GOAL OF THE EXERCISE
Below are some entries. Output each one exactly as it appears.
BEGIN DATA FOR ANALYSIS
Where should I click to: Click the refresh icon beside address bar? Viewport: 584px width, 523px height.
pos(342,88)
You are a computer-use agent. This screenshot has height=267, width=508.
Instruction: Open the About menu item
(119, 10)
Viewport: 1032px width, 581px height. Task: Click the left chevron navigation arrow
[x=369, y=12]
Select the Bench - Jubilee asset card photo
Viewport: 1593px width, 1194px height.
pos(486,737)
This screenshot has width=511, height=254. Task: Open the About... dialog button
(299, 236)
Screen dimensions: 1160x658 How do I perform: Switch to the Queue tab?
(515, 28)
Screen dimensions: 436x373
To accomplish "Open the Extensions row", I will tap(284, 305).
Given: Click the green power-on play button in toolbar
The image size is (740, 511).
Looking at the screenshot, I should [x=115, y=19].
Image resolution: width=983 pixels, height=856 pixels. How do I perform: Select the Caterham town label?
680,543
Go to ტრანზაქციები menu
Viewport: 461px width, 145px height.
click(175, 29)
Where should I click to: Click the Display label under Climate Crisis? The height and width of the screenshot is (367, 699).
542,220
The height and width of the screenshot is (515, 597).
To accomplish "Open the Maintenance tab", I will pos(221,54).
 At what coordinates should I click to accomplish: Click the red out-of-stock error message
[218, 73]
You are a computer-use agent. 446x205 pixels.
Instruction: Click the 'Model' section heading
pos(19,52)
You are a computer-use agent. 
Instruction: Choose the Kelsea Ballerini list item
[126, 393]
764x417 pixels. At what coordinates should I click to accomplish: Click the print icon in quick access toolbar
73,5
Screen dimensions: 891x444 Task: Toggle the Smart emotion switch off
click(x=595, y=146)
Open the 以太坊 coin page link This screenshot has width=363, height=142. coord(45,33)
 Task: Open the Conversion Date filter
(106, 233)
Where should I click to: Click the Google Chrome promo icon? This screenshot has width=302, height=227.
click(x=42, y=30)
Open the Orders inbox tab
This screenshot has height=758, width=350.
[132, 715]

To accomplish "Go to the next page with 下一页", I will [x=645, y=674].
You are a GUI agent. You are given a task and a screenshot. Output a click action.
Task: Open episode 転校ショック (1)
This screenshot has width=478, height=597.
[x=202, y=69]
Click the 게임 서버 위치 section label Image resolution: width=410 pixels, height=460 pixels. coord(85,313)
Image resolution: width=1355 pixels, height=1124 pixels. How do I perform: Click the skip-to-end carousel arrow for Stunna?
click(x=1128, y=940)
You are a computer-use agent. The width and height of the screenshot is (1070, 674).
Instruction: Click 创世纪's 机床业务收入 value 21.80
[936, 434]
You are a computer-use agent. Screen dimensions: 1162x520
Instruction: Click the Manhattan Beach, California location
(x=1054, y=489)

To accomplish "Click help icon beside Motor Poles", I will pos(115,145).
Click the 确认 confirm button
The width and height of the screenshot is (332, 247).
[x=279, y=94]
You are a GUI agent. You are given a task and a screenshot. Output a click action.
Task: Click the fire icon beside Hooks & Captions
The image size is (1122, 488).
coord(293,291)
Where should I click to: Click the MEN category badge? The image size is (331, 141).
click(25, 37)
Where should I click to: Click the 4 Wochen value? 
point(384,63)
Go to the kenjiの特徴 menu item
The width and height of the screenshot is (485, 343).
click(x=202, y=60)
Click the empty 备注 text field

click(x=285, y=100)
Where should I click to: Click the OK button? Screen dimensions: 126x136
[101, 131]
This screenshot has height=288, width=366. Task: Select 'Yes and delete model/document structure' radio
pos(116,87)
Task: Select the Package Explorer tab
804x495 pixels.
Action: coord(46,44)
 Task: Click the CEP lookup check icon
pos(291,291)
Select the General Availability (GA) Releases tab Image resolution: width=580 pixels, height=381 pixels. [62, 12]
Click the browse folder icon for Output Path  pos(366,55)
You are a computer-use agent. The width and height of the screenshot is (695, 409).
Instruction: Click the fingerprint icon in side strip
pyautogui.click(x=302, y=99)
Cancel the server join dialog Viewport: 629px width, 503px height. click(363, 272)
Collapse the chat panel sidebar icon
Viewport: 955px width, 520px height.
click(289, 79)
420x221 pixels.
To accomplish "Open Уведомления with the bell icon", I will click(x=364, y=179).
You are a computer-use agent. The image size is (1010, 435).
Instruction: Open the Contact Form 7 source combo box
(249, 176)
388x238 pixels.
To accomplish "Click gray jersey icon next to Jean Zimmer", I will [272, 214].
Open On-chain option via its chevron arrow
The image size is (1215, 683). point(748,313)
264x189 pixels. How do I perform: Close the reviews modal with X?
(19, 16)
END DATA FOR ANALYSIS
ANSWER SPACE
Where should I click to: Click the refresh icon beside address bar? Viewport: 584px width, 523px height.
pos(342,88)
You are a computer-use agent. This screenshot has height=267, width=508.
Instruction: Open the About menu item
(119, 10)
Viewport: 1032px width, 581px height. Task: Click the left chevron navigation arrow
[x=369, y=12]
Select the Bench - Jubilee asset card photo
Viewport: 1593px width, 1194px height.
pos(486,737)
This screenshot has width=511, height=254. Task: Open the About... dialog button
(299, 236)
Screen dimensions: 1160x658 How do I perform: Switch to the Queue tab?
(515, 28)
Screen dimensions: 436x373
To accomplish "Open the Extensions row", I will tap(284, 305).
Given: Click the green power-on play button in toolbar
The image size is (740, 511).
Looking at the screenshot, I should [x=115, y=19].
Image resolution: width=983 pixels, height=856 pixels. How do I perform: Select the Caterham town label?
680,543
Go to ტრანზაქციები menu
Viewport: 461px width, 145px height.
click(175, 29)
Where should I click to: Click the Display label under Climate Crisis? The height and width of the screenshot is (367, 699).
542,220
The height and width of the screenshot is (515, 597).
To accomplish "Open the Maintenance tab", I will pos(221,54).
 At what coordinates should I click to accomplish: Click the red out-of-stock error message
[218, 73]
You are a computer-use agent. 446x205 pixels.
Instruction: Click the 'Model' section heading
pos(19,52)
You are a computer-use agent. 
Instruction: Choose the Kelsea Ballerini list item
[126, 393]
764x417 pixels. At what coordinates should I click to accomplish: Click the print icon in quick access toolbar
73,5
Screen dimensions: 891x444 Task: Toggle the Smart emotion switch off
click(x=595, y=146)
Open the 以太坊 coin page link This screenshot has width=363, height=142. coord(45,33)
 Task: Open the Conversion Date filter
(106, 233)
Where should I click to: Click the Google Chrome promo icon? This screenshot has width=302, height=227.
click(x=42, y=30)
Open the Orders inbox tab
This screenshot has height=758, width=350.
[132, 715]

To accomplish "Go to the next page with 下一页", I will [x=645, y=674].
You are a GUI agent. You are given a task and a screenshot. Output a click action.
Task: Open episode 転校ショック (1)
This screenshot has width=478, height=597.
[x=202, y=69]
Click the 게임 서버 위치 section label Image resolution: width=410 pixels, height=460 pixels. coord(85,313)
Image resolution: width=1355 pixels, height=1124 pixels. How do I perform: Click the skip-to-end carousel arrow for Stunna?
click(x=1128, y=940)
You are a computer-use agent. The width and height of the screenshot is (1070, 674).
Instruction: Click 创世纪's 机床业务收入 value 21.80
[936, 434]
You are a computer-use agent. Screen dimensions: 1162x520
Instruction: Click the Manhattan Beach, California location
(x=1054, y=489)

To accomplish "Click help icon beside Motor Poles", I will pos(115,145).
Click the 确认 confirm button
The width and height of the screenshot is (332, 247).
[x=279, y=94]
You are a GUI agent. You are given a task and a screenshot. Output a click action.
Task: Click the fire icon beside Hooks & Captions
The image size is (1122, 488).
coord(293,291)
Where should I click to: Click the MEN category badge? The image size is (331, 141).
click(25, 37)
Where should I click to: Click the 4 Wochen value? 
point(384,63)
Go to the kenjiの特徴 menu item
The width and height of the screenshot is (485, 343).
click(x=202, y=60)
Click the empty 备注 text field

click(x=285, y=100)
Where should I click to: Click the OK button? Screen dimensions: 126x136
[101, 131]
This screenshot has height=288, width=366. Task: Select 'Yes and delete model/document structure' radio
pos(116,87)
Task: Select the Package Explorer tab
804x495 pixels.
Action: coord(46,44)
 Task: Click the CEP lookup check icon
pos(291,291)
Select the General Availability (GA) Releases tab Image resolution: width=580 pixels, height=381 pixels. [62, 12]
Click the browse folder icon for Output Path  pos(366,55)
You are a computer-use agent. The width and height of the screenshot is (695, 409).
Instruction: Click the fingerprint icon in side strip
pyautogui.click(x=302, y=99)
Cancel the server join dialog Viewport: 629px width, 503px height. click(363, 272)
Collapse the chat panel sidebar icon
Viewport: 955px width, 520px height.
click(289, 79)
420x221 pixels.
To accomplish "Open Уведомления with the bell icon", I will click(x=364, y=179).
You are a computer-use agent. The image size is (1010, 435).
Instruction: Open the Contact Form 7 source combo box
(249, 176)
388x238 pixels.
To accomplish "Click gray jersey icon next to Jean Zimmer", I will [272, 214].
Open On-chain option via its chevron arrow
The image size is (1215, 683). point(748,313)
264x189 pixels. How do I perform: Close the reviews modal with X?
(19, 16)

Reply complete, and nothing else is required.